Nell’universo letterario i fiori hanno svolto un ruolo rilevante, talora strategico, in funzione di un’ottimale fruizione delle opere. Tale seducente dimensione narrativa è indagata – con rigore critico e agilità espressiva – da Rosa Elisa Giangoia nel libro “Fiori di parole. I fiori nella letteratura”, in cui l’autrice (insegnante, scrittrice e critico letterario) richiama l’attenzione sull’”inscindibile nesso” tra i due elementi, un vincolo “antico” e “cangiante”.
L’ideale della “docta varietas”, canone della produzione poetica di Agnolo Poliziano, esercita un significativo influsso anche riguardo alla presenza dei fiori. Nella sua opera tutti i fiori che vengono nominati hanno una precisa giustificazione letteraria. I riferimenti ad erbe, fiori e fioretti – rileva la Giangoia – denunciano sempre scoperte ascendenze letterarie. Esempio tipico può essere considerato l’”incipit” delle “Stanze”: “Giovane donna sembra veramente quasi sotto un bel mare acuto scoglio, o ver tra’ fiori un giovincel serpente uscito pur mo’ fiori vecchio scoglio”. Qui l’”incipit” petrarchesco “Giovane donna sotto verde lauro” sin intreccia con l’evidente memoria dantesca del verso “tra’ fiori un giovincel serpente” che riprende dalla “Divina Commedia” il verso “tra l’erba e i fior venia la mala striscia”, già utilizzato da Petrarca in “il serpente tra’fiori e l’erba giace”.
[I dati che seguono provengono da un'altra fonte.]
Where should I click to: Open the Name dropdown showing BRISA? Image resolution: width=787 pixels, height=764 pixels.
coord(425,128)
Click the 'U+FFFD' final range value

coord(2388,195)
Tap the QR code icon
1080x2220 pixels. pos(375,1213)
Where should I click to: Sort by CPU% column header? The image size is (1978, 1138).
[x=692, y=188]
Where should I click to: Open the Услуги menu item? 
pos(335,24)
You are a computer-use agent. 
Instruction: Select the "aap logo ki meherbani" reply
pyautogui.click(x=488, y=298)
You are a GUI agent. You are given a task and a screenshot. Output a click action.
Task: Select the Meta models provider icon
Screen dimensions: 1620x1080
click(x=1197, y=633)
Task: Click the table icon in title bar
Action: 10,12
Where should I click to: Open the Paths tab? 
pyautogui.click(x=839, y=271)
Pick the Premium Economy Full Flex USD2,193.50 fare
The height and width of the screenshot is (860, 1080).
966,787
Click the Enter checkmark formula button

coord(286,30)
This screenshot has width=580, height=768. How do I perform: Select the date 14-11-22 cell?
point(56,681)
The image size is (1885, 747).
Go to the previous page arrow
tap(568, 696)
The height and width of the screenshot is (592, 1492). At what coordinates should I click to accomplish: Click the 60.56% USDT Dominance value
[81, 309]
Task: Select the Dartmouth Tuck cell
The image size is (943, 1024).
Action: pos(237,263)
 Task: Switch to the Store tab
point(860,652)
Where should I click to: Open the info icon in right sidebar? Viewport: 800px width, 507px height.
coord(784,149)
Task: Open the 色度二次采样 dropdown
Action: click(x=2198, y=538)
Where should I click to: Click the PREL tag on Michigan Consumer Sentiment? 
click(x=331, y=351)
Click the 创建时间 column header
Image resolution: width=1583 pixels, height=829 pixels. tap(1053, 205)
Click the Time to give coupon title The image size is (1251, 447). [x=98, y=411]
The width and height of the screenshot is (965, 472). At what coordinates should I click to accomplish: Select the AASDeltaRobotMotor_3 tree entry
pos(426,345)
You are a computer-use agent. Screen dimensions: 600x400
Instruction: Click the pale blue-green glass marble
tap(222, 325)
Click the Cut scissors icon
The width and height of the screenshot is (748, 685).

Per trovare il girasole in poesia si deve arrivare a Gabriele D’Annunzio. Vi si accenna nella prima edizione del poemetto “Venere d’acqua dolce”, ma sarà Giovanni Pascoli a dare ad esso un vero rilievo poetico in “Placido di Myricae” e nel componimento “Il saluto” contenuto nei “Nuovi Poemetti”. Con Eugenio Montale poi i girasoli assurgeranno anche ad una precisa dimensione simbolica.
Nell’interessante itinerario tracciato dall’autrice non poteva mancare Giacomo Leopardi: la differenza tra i due tempi della sua poesia, quello idillico e quello eroico, si misura anche nel riferimento ai fiori. Infatti nel “Sabato del villaggio” campeggia il “mazzolin di rose e viole”, mentre nell’ambito delle liriche ascrivibili alla poetica eroica s’impone “La ginestra”. Questo fiore, fino a quel momento assente nella tradizione letteraria, diventa espressione di un rinnovato rapporto fra il poeta e la natura in ambito romantico, configurandosi come un simbolo del pensiero esistenziale e sociale di Leopardi. Dal canto suo, il “mazzolin di rose e viole” indica un modo popolare di confezionare i fiori, appunto in mazzi, che progressivamente si impone nei tempi moderni, ma sta soprattutto a significare l’allegria della festa.
Con una punta di pedanteria, Pascoli rilevò l’inesattezza botanica da parte del Recanatese, poiché la natura non fa sbocciare contemporaneamente questi due fiori. Tuttavia va rilevato – osserva l’autrice – che il connubio di rose e di viole ha una lunga tradizione nella poesia classica e in quella italiana, che ha foggiato un abito poetico ben documentato nella produzione in latino e in volgare. Quel “mazzolin”, scrive la Giangoia, è “indubbiamente un’immagine di primavera eterna intertestuale e metatestuale, il quale giustappone, con una punta di ironia, un topos della tradizione alta con una situazione popolare in tono medio e pacato”.